Name: Lisa Finnegan Email: [email protected] Phone: 212 636 7175 New York- Supreme Court justices are the gatekeepers of democracy and must keep human rights and human dignity at the forefront of all their decisions especially in times of war, said Aharon Barak, president of the Supreme Court of Israel. Barak told more than 250 people attending the Law School’s Sonnett Memorial Lecture on Sept. 10 that the Israeli Supreme Court operates on a real-time schedule so these two tenets can be protected. “I see my role as a justice on the Supreme Court in a democracy as protecting our Constitution and protecting our democracy,” he said. “The supreme test [of this]is during the war against terrorism. It is a deception to believe there is a distinction between human rights and democracy during times of war or peace.”

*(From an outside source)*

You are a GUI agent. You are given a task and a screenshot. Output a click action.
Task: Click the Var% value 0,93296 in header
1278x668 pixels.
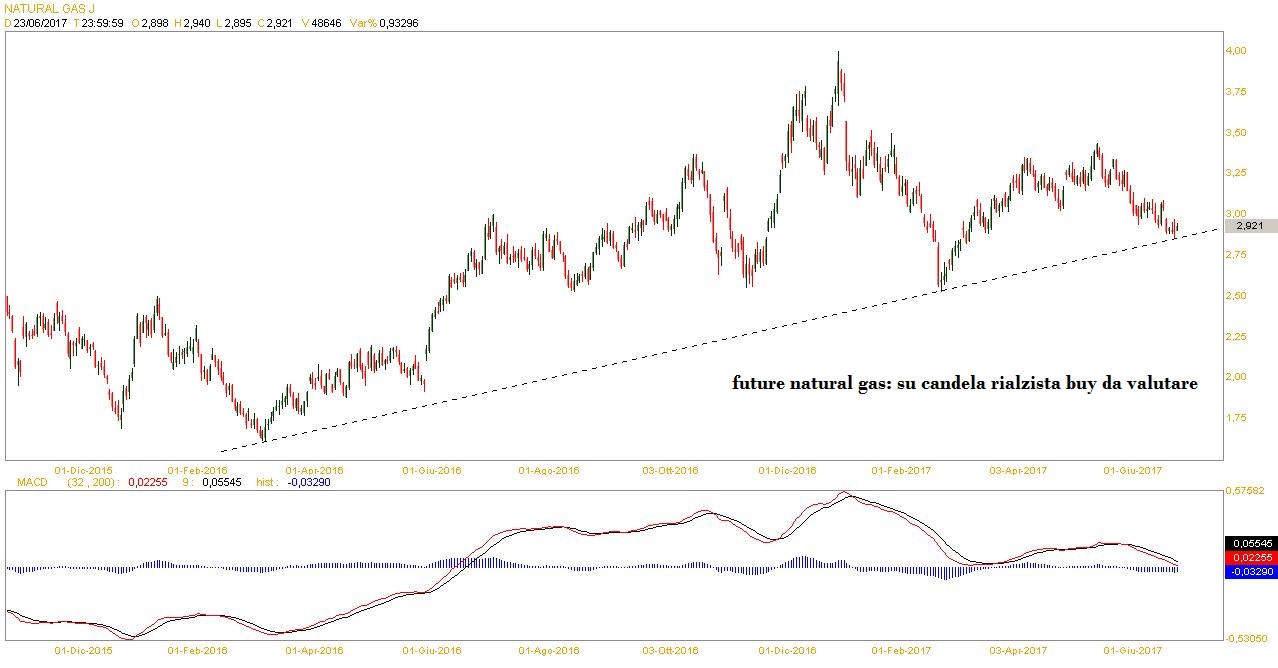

Since human rights violations often happen in the evening or on weekends, Israel has what it calls a “jurist on duty” who takes late-night calls from petitioners seeking justice. Barak has made several difficult rulings after being awakened from sleep by such a call. In one instance a group of refugees was on its way to deportation to Lebanon and, potentially, harm’s way when their fate was sealed by a decision by Barak. “Their cars were literally turned around because they had not had a chance to be heard and we guarantee that right,” he said. Another time a human rights organization petitioned on behalf of a captured terrorist they believed would be tortured by police for information. “Our police officers were called in and asked if they would use torture against this prisoner and they said yes,” Barak said. “We made a decision on the spot that this could not happen. There is no real democracy without such principals as morality and values.”
Justices cannot be swayed by public opinion but must focus on making decisions that will shape the future, Barak said. They must insist on receiving answers to difficult questions about everything, including proclaimed security concerns. “The concept of democracy is broader than the concept of majority rules,” he said. “The court must insist on hearing security concerns and must be convinced in the framework of these security measures. The war against terrorism must be conducted within the law.” When asked his opinion about the U.S.’s actions in the aftermath of Sept. 11, he refrained from taking sides and quipped “that’s your problem.” Barak recalled his early years in a Jewish ghetto in Lithuania during World War II and said those years formed his lifelong belief that human life and human dignity cannot be compromised. “Though we were dust in those ghettos, we were human beings and we had our dignity,” he said. The lesson was not hatred. The lesson was the centrality of a state’s responsibility to protect human rights. The lesson was the centrality of the human being and of human dignity.